Aussi les écrivains anciens s’occupèrent-ils copieusement des courtisanes. Mais il ne nous est resté des recueils consacrés à la prostitution que des lambeaux isolés et des traits épars, qu’Athénée a cousus tant bien que mal dans son Banquet des savants. Nous savons cependant que Gorgias, Ammonius, Antiphane, Apollodore, Aristophane, Nicénète de Samos ou d’Abdère, Sosicrate de Phanagon avaient écrit des traités érotico-historiques, et que Callistrate avait rédigé l’Histoire des courtisanes. Un grand nombre de pièces de théâtre disparues portaient aussi le nom de courtisanes fameuses : la Thalatta de Dioclès, la Corianno de Phérécrate, l’Antée de Phylillius, la Thaïs et la Phannium de Ménandre, la Clepsydre d’Eubule, la Nérée de Timoclès[64].

[64] Chaussard, Fêtes et courtisanes de la Grèce, t. IV, ch. I.

C’est grâce à ces écrivains qu’ont pu parvenir jusqu’à nous les noms des plus célèbres distributrices de volupté, avec des traits qui ne manquent pas de saveur.

Corinthe s’est acquis, dans l’antiquité, une grande réputation pour le dévergondage de ses femmes : « Honnête à coup sûr, dit Lysistrata, comme on l’est à Corinthe. » Leur rapacité n’était pas moins connue. « Les courtisanes de Corinthe, dit Chrémile, qu’un pauvre leur adresse des propositions, elles ne l’écoutent pas ; mais si c’est un riche, elle se couchent aussitôt (clunes extemplo eas huic obvertere). » Aussi disait-on couramment et avec intention : « Il n’est pas donné à tout le monde d’aller à Corinthe », ou bien « on ne va pas impunément à Corinthe[65]. »

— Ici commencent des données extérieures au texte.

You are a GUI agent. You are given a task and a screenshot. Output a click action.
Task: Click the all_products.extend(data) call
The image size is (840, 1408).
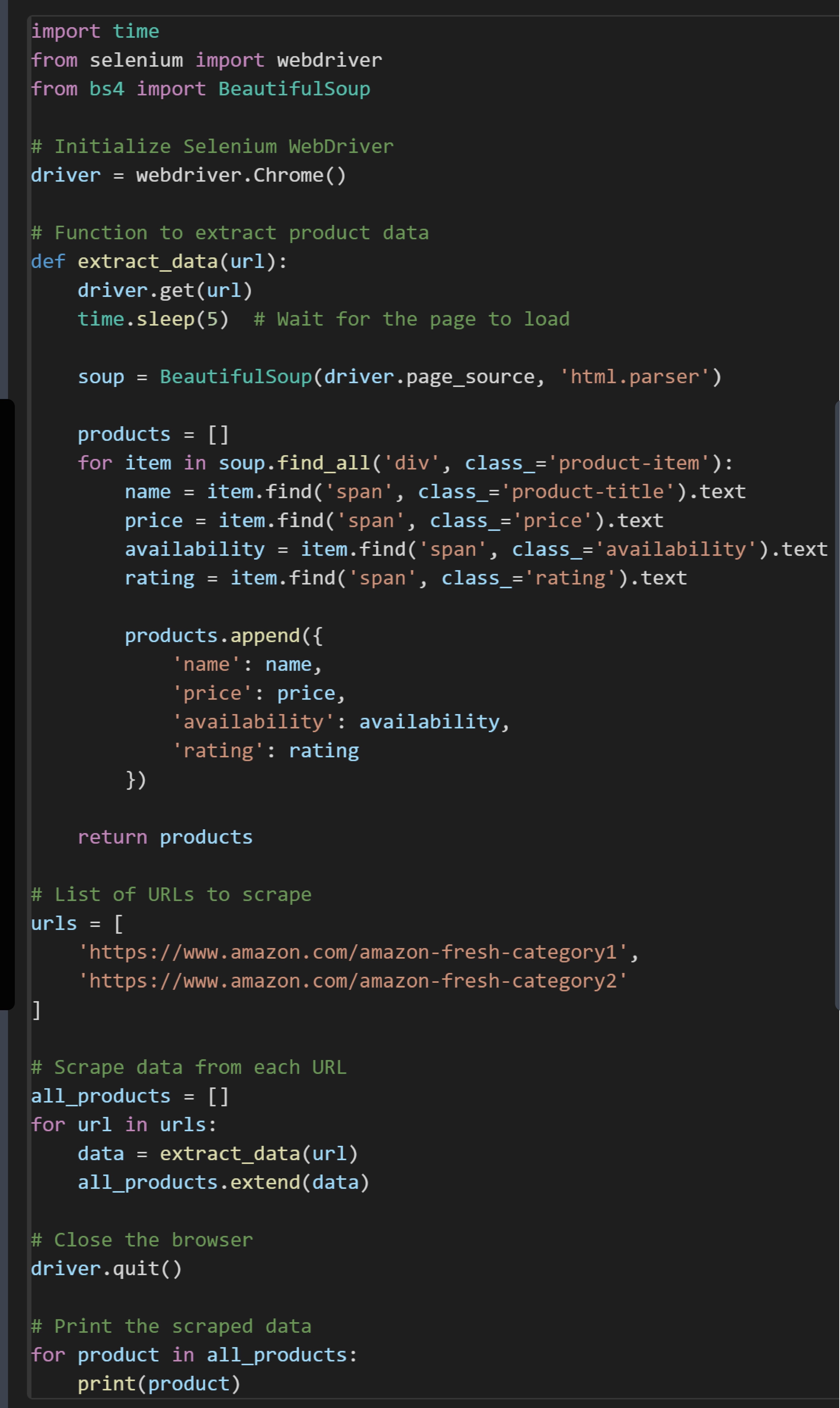224,1182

[65] Aristophane, Lysistrata. — Plutus.

La plus fameuse des aulétrides grecques fut Lamia qui, après avoir été la maîtresse de Ptolémée, roi d’Egypte, captiva dans son automne Démétrius Poliorcète, grâce à sa longue expérience des voluptés. Le roi de Syrie lui montrait un jour nombre de parfums exquis dont Lamie faisait fi. Démétrius piqué demanda un pot de nard, en fit verser dans sa main et s’en frotta les parties viriles avec les doigts. Puis il dit : « Flaire donc, Lamie ». Lamie répond en éclatant de rire : « Malheureux ! c’est celui qui a l’odeur la plus putride. — Quoi ! répartit Démétrius, c’est cependant du parfum de gland royal[66]. »

[66] Athénée, Banquet, XIII, 5.

Corisque a inspiré quelques lignes élégiaques à l’un de ses amants : « Oui, c’est être au rang des dieux que de passer une nuit à côté de Corisque ou de Camétype. Ah ! quelle chair ferme ! quelle belle peau ! quelle douce haleine ! quel charme dans leur résistance avant qu’elles vous cèdent ! il faut combattre, être souffleté, recevoir des coups de ces mains délicates ! mais est-il un plaisir pareil[67] ! »

[67] Athénée, Banquet, XIII, 3.

Gnatène avait écrit en 320 vers et placé dans son vestibule le code de ses institutions, les lois érotiques, le régime que les galants devaient observer en entrant soit chez elle, soit chez sa fille.